Ketchum emphasized that the United States strives to be a facilitator, supporting partners in their efforts and promoting shared values. “We are not dictating what people should be doing,” he said. “We provide forums and minimal resourcing that allows everyone to come together on this issue. We emphasize the importance of it and try to help where we can as they develop their own path for training, for integrating that into institutions, into how they develop their doctrine.”
“And we have had some real success stories in providing support,” he said.
The training focuses at every level, through classroom courses and field training exercise scenarios to senior-level military colleges and seminars.
The Western Hemisphere Institute of Security Cooperation at Fort Benning, Ga., integrates human rights into every course it provides to Latin American mid-level officers and noncommissioned officers every year, Bresnahan said.
Meanwhile, the Center for Hemispheric Defense Studies in Washington is introducing more human rights into its strategic-level curricula for senior-level officers and civilians. In addition, the Defense Institute of International Legal Studies incorporates respect for human rights into training it provides at the schoolhouse in Newport, R.I., and around the region through its mobile education teams.
But equally important, Bresnahan said, is the troop-level training conducted predominantly by partner-nation military members themselves.
Often the U.S. military members’ biggest contribution, she said, is the example they set. “The respect that partner nation militaries have for the U.S. military is tremendous,” she said. “These guys in uniform are the best messengers you can get. It is very powerful.”
Every member of Southcom’s staff as well as service members traveling or operating in its area of responsibility are required take an online human rights course and carry a pocket-sized card describing the command’s human rights policies. The reverse side covers the so-called “five Rs” of human rights: recognize, refrain, react, record and report.
“They need to recognize what a human rights violation is, refrain from committing a violation, react if they see one being committed by someone else, and if they can’t prevent it, immediately record it and report it up their chain of command,” Bresnahan said.
While acknowledging that some military members initially questioned why they were getting involved in human rights training, she said, “increasingly, our own military personnel are realizing the influence they can have on this issue.”
U.S. State Department and other governmental as well as nongovernmental organizations share that assessment. “They recognize that our military people have a level of influence on other militaries that they might not have,” Bresnahan said.
With recognized successes, Ketchum acknowledged that the mission isn’t yet complete.
In some cases, Southcom can’t support a partner nation because of its human rights record. “Some of our countries are challenged and we really want to help, but human rights remains an issue that is going to have to be discussed and overcome,” he said.
Navy Vice Adm. Joseph D. Kernan, Southcom’s deputy commander, said that’s a challenge the command struggles with as it engages in the region. “Human rights are important, and countries that ask us at the leadership level to come in and work with them know we are going to advocate human rights,” he said.
“And we often advocate strongly for providing support to a country that may have had a long past human rights issue,” Kernan continued. "We remain very sensitive to human rights abuses, but our perspective in some cases is that we would like to work with willing partners and promote human rights through side-by-side engagement.”

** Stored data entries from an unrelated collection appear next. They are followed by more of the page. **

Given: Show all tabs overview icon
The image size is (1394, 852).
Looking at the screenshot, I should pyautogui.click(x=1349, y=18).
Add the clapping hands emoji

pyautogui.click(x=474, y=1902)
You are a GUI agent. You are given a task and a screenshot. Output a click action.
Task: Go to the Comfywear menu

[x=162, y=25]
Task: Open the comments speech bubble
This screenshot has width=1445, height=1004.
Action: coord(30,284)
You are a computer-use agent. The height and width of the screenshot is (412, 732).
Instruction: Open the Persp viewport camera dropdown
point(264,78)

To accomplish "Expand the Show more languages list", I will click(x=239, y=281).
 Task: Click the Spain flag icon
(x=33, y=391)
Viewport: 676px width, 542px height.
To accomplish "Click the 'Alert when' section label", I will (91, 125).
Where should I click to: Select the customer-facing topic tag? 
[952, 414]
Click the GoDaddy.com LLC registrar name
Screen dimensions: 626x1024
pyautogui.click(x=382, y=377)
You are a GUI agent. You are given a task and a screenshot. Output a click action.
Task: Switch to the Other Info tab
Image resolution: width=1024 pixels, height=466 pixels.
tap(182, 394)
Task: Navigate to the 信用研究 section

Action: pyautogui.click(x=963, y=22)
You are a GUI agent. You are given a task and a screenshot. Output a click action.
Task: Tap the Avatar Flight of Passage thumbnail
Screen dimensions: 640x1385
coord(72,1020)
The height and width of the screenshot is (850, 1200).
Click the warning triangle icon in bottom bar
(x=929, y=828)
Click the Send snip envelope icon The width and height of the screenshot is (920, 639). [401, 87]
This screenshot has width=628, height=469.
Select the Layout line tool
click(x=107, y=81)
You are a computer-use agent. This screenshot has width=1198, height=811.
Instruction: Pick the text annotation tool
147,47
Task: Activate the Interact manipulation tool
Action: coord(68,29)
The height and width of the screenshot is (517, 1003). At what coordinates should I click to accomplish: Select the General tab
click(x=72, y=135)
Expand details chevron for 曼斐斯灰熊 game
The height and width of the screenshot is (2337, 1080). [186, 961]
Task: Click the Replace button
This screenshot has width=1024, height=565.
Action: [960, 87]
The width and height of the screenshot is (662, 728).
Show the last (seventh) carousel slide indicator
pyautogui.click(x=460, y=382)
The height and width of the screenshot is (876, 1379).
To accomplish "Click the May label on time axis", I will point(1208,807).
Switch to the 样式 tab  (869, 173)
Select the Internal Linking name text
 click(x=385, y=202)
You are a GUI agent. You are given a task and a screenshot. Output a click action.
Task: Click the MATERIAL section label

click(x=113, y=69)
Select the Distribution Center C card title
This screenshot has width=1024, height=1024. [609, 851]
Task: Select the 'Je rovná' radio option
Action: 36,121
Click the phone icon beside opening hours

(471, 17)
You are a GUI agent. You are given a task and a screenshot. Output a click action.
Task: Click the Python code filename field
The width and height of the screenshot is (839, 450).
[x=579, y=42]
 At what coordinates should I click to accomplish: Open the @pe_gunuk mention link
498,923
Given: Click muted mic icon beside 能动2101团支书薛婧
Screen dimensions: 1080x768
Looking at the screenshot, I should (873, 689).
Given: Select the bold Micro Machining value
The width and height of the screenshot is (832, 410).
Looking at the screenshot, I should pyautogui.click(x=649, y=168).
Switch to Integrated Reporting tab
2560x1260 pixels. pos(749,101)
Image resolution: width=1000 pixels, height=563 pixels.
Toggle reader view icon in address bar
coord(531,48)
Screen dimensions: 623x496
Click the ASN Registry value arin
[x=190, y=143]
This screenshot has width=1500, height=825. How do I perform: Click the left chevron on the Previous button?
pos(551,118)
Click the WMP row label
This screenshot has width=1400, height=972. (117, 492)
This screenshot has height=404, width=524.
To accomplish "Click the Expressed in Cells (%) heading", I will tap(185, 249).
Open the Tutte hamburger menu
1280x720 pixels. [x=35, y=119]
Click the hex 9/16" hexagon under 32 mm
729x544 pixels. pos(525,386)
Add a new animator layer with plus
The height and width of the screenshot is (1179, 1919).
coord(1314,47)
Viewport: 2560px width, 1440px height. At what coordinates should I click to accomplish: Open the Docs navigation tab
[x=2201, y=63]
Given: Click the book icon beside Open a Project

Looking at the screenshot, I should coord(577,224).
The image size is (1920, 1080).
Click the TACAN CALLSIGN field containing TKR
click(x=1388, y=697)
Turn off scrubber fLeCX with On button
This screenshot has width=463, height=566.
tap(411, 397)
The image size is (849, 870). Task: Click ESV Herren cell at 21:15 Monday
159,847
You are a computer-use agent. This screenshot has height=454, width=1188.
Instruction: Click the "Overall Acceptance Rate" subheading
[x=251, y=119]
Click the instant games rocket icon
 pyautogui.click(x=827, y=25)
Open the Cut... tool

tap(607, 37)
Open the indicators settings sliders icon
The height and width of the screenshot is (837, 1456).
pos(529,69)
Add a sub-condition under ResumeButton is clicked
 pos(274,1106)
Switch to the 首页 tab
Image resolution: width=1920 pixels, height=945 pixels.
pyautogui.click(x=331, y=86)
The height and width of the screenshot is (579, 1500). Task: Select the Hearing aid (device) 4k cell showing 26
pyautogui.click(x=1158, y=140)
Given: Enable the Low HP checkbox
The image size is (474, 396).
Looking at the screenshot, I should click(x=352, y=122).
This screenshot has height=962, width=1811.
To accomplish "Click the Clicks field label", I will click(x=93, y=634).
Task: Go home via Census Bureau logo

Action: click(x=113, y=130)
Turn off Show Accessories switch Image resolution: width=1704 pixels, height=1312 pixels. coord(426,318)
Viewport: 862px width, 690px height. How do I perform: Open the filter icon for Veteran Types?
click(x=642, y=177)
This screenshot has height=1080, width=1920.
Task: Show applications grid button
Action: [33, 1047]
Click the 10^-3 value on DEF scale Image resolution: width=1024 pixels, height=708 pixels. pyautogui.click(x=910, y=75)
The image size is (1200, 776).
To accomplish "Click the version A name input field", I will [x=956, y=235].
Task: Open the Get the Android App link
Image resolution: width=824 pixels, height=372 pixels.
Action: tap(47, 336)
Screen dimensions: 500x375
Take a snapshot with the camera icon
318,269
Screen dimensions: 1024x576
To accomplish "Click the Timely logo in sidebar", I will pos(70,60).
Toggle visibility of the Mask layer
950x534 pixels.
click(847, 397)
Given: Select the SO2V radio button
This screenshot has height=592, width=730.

“This, as well, affords us the opportunity to build a more expansive partnership across a number of other common interest areas,” he added.
Bresnahan emphasized the increasingly complex security challenges the region’s military forces are being tasked to meet, and warned that promoting respect for human rights is a long-term effort. “One should never assume the war has been won,” she said. “Like freedom itself, respect for human rights requires constant vigilance.”